I dug into this a bit in a rawhide mock installation. It appears that your stack trace above is telling the truth that RelationGetBufferForTuple is passing oldPage=oldPage@entry=4294967295 to RecordAndGetPageWithFreeSpace. The latter then goes nuts extending the free space map out to such a high block number. (So it's not really an infinite loop, but it is consuming unreasonable amounts of disk space.) Now the thing is that the logic in RelationGetBufferForTuple() looks like this: while (targetBlock != InvalidBlockNumber) { ... do a bunch of stuff that does not change targetBlock ... targetBlock = RecordAndGetPageWithFreeSpace(relation, targetBlock, pageFreeSpace, len + saveFreeSpace); } It is therefore impossible on its face that this code ever passes 4294967295 (a/k/a InvalidBlockNumber) to RecordAndGetPageWithFreeSpace. And yet it is doing that: I put a test for oldPage == InvalidBlockNumber into RecordAndGetPageWithFreeSpace, and it fired. I think we can safely classify this as a gcc bug, and a pretty bad one too.
Thanks Tom for looking at it. Yes, I agree - clear gcc bug. I'm trying to cut out minimal example and I'll switch then to gcc.

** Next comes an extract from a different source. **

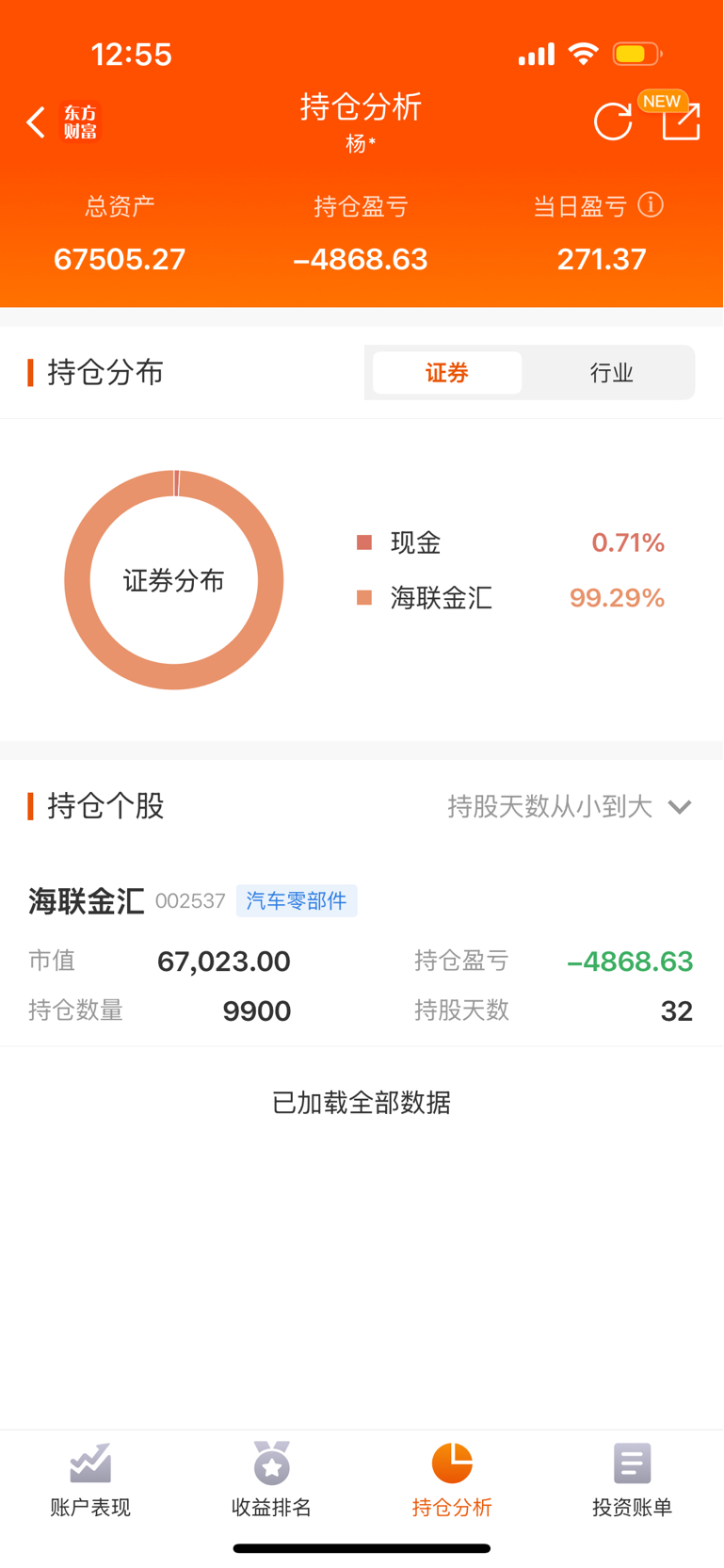Viewport: 724px width, 1568px height.
Task: Click the 现金 legend color swatch
Action: (x=364, y=542)
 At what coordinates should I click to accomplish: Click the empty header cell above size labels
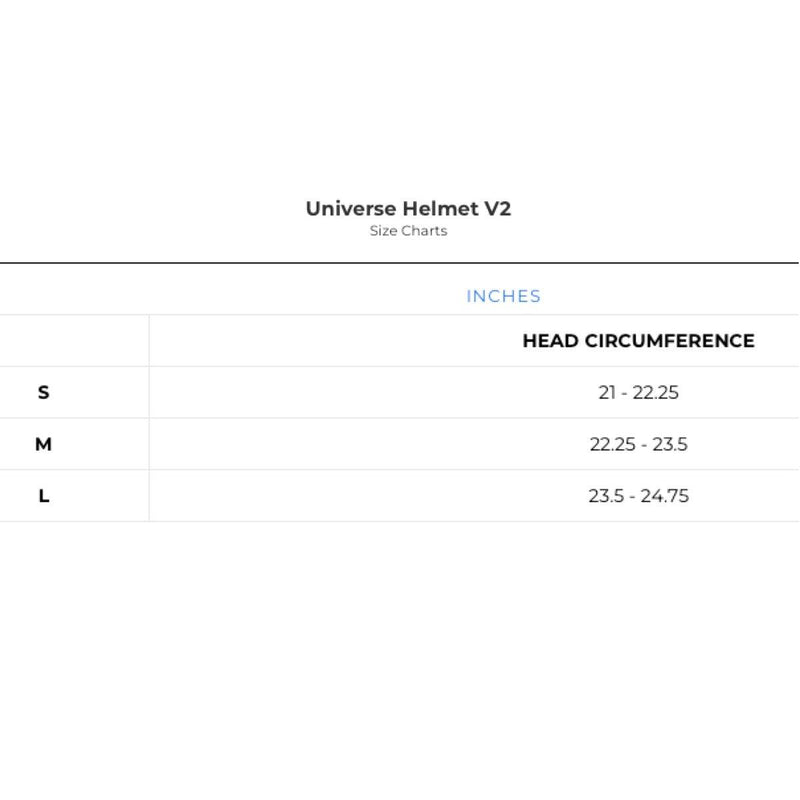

Created attachment 991396 [details] Small reproducer Ok, it can be definitely more "minimized", but for gcc purposes the attached example should be good enough. There is main() calling reproduce() from different module, that calls another functions from yet another module. Check the reproduce function (reproducer.c), simplified: block = invalid; while (block != invalid) { // should never run printf("but this is run with -O2\n"); } === wrong behavior === $ ./configure CFLAGS="-O2 -g3" >/dev/null $ make >/dev/null $ ./hello equals(a,b): 0, a = 4294967295, b = 4294967295 === correct behavior === $ ./configure CFLAGS="-O2 -g3" >/dev/null $ make >/dev/null $ ./hello # should be silent === with -O0 program behaves correctly === $ ./configure CFLAGS="-O0 -g3" >/dev/null $ make >/dev/null $ ./hello # should be silent
Reduced: int i; __attribute__ ((noinline)) unsigned int foo (void) { return 0; } int main () { unsigned int u = -1; if (u == -1) { unsigned int n = foo (); if (n > 0) u = n - 1; } while (u != -1) { asm ("" : "+g" (u)); u = -1; i = 1; } if (i) __builtin_abort (); }
Ok with -O and -O2 -fno-tree-vrp; fails with -O2.
Tracking this upstream now.
Confirmed that postgresql-9.4.1-1.fc23 builds (including passing its self-tests) with gcc-5.0.0-0.13.fc23.x86_64, where it did not with gcc-5.0.0-0.12.fc23.x86_64. Thanks for the quick turnaround!